AVAILABLE DATA

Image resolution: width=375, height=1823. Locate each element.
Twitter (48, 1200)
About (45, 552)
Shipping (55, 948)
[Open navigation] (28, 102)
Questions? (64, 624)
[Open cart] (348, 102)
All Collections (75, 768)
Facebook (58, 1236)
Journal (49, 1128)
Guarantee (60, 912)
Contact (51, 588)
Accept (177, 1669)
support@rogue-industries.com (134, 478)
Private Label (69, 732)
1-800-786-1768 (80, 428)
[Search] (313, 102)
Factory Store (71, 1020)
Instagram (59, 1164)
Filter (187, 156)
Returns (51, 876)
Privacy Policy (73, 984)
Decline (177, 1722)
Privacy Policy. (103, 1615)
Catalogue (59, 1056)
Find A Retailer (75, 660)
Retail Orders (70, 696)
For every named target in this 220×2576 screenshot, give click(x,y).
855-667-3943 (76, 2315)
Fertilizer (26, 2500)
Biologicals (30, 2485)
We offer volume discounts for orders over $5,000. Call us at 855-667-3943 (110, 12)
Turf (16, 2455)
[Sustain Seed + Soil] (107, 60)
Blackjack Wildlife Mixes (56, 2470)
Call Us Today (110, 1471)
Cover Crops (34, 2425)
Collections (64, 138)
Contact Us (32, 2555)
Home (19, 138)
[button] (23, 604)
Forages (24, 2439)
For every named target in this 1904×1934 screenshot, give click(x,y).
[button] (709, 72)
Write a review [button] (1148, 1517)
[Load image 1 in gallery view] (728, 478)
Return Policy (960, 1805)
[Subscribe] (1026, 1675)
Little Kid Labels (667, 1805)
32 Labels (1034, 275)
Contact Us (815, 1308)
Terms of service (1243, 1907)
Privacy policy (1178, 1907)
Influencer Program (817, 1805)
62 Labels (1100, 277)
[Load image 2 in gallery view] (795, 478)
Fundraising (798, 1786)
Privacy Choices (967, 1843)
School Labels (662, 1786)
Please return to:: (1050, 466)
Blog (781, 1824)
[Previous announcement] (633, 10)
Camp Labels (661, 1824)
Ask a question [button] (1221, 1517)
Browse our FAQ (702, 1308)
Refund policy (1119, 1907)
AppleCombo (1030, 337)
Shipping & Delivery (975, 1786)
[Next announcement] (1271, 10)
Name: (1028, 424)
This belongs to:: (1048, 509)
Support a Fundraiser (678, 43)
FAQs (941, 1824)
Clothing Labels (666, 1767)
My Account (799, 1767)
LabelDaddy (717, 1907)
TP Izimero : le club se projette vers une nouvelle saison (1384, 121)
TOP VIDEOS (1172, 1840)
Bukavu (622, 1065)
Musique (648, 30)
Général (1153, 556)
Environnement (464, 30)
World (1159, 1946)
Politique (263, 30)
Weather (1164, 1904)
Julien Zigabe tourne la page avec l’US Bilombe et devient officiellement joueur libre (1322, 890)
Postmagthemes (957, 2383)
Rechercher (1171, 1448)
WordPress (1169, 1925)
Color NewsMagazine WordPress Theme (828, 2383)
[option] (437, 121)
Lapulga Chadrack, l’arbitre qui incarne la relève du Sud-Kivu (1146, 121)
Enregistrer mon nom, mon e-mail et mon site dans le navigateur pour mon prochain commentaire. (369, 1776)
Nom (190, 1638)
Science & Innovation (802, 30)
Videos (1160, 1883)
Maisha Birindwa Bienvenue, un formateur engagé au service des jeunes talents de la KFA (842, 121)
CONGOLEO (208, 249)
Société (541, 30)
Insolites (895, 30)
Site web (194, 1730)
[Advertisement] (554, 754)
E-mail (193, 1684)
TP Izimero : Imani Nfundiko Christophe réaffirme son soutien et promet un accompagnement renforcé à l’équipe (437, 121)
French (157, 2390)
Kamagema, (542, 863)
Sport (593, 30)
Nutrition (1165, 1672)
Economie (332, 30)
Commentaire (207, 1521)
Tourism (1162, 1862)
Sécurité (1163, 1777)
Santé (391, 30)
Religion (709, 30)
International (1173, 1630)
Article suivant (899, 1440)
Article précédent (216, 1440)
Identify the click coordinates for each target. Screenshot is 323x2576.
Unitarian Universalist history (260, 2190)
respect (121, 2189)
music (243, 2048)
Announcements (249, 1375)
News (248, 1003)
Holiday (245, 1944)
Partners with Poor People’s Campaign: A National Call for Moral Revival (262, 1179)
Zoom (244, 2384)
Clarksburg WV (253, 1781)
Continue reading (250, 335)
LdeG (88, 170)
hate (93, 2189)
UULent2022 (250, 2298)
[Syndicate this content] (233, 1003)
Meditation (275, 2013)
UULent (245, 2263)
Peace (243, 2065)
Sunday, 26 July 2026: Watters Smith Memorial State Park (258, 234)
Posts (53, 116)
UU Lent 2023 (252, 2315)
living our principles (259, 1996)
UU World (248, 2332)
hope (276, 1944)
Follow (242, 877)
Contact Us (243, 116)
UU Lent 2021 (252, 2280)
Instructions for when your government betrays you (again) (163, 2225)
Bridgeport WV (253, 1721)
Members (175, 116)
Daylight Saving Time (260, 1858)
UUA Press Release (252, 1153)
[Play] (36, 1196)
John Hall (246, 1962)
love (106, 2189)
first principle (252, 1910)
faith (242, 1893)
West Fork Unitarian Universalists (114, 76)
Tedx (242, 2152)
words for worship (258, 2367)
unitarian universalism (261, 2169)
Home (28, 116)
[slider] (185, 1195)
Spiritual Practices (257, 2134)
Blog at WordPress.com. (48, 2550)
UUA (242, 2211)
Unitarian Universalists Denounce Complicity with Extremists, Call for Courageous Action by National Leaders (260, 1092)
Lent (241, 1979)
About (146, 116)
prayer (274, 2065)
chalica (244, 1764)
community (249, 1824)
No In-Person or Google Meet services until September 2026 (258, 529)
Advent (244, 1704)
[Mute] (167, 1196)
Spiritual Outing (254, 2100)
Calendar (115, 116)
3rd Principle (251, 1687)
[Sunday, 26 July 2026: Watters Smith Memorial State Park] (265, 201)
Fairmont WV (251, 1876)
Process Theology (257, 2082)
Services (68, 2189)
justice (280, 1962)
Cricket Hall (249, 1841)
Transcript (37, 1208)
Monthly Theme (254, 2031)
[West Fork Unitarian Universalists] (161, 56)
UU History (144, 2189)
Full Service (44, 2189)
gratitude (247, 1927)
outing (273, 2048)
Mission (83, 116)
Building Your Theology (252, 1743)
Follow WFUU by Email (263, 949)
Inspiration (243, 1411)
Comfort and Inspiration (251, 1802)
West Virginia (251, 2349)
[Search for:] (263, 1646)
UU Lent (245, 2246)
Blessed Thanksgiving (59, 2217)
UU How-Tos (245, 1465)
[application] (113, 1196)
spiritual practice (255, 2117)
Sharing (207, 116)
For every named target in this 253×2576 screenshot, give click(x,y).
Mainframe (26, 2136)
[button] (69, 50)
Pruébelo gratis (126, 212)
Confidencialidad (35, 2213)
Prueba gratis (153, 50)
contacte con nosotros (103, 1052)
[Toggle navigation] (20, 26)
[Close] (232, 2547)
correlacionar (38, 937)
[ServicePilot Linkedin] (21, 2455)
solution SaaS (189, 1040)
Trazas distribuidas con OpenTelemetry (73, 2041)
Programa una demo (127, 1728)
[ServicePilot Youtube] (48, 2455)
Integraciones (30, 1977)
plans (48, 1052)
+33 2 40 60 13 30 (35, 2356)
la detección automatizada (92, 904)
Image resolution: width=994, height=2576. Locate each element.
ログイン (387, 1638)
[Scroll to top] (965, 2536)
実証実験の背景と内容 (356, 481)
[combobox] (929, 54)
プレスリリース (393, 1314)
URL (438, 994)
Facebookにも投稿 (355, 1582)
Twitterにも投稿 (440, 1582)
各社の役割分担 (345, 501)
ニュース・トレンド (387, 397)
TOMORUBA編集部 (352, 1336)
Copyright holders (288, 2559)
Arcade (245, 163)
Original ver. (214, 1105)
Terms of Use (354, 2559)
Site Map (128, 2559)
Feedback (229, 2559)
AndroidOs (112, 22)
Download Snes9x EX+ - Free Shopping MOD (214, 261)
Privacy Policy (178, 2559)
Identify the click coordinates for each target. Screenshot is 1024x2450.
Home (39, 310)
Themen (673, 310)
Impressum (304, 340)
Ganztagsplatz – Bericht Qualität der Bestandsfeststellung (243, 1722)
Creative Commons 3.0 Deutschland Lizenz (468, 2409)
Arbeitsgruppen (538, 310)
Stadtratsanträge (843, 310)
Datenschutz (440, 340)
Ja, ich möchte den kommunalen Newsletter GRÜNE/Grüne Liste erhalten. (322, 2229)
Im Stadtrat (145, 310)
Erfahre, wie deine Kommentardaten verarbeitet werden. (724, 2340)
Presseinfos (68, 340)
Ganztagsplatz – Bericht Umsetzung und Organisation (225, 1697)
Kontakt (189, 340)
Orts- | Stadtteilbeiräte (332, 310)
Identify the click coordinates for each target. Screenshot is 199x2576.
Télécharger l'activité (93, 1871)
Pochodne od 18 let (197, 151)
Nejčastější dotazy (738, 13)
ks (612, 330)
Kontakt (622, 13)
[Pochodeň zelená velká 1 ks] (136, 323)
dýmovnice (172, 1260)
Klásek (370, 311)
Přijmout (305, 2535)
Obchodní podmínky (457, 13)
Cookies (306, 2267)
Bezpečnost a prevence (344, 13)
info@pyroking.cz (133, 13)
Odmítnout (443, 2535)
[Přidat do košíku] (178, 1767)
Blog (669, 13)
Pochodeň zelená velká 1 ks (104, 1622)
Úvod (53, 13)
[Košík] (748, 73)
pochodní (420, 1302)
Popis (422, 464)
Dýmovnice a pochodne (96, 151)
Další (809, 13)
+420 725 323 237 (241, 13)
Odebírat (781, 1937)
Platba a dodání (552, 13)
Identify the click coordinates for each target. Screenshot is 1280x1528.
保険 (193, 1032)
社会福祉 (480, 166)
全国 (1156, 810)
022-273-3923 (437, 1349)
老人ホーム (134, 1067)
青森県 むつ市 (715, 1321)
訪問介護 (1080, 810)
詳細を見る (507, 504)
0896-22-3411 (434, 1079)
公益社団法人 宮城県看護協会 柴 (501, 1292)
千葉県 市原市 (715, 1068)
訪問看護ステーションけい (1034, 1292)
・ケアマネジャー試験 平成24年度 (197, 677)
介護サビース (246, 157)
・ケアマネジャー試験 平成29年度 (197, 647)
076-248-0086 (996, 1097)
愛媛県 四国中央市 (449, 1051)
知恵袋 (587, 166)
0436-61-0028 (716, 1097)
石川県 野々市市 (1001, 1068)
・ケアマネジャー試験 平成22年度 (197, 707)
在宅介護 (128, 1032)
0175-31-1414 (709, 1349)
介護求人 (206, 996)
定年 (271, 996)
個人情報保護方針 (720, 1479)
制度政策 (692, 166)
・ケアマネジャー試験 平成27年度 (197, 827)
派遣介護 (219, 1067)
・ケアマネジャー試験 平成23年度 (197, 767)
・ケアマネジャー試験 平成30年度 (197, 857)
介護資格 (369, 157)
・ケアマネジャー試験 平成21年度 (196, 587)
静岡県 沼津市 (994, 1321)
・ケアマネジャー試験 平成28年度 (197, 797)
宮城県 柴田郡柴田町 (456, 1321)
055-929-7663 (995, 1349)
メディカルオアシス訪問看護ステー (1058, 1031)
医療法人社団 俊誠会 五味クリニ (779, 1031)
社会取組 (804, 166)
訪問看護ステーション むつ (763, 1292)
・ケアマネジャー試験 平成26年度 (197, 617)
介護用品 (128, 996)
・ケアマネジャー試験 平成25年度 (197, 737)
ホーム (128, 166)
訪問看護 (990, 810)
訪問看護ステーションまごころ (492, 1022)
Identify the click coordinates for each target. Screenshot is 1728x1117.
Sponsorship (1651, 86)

THE TASK
Look through the material above and print exactly the lines from the one containing "Comfort and Inspiration (251, 1802)" to the one containing "30 (35, 2356)", both included, and nothing more.

THE COMPLETED TASK
Comfort and Inspiration (251, 1802)
West Virginia (251, 2349)
[Search for:] (263, 1646)
UU Lent (245, 2246)
Blessed Thanksgiving (59, 2217)
UU How-Tos (245, 1465)
[application] (113, 1196)
spiritual practice (255, 2117)
Sharing (207, 116)
For every named target in this 253×2576 screenshot, give click(x,y).
Mainframe (26, 2136)
[button] (69, 50)
Pruébelo gratis (126, 212)
Confidencialidad (35, 2213)
Prueba gratis (153, 50)
contacte con nosotros (103, 1052)
[Toggle navigation] (20, 26)
[Close] (232, 2547)
correlacionar (38, 937)
[ServicePilot Linkedin] (21, 2455)
solution SaaS (189, 1040)
Trazas distribuidas con OpenTelemetry (73, 2041)
Programa una demo (127, 1728)
[ServicePilot Youtube] (48, 2455)
Integraciones (30, 1977)
plans (48, 1052)
+33 2 40 60 13 30 (35, 2356)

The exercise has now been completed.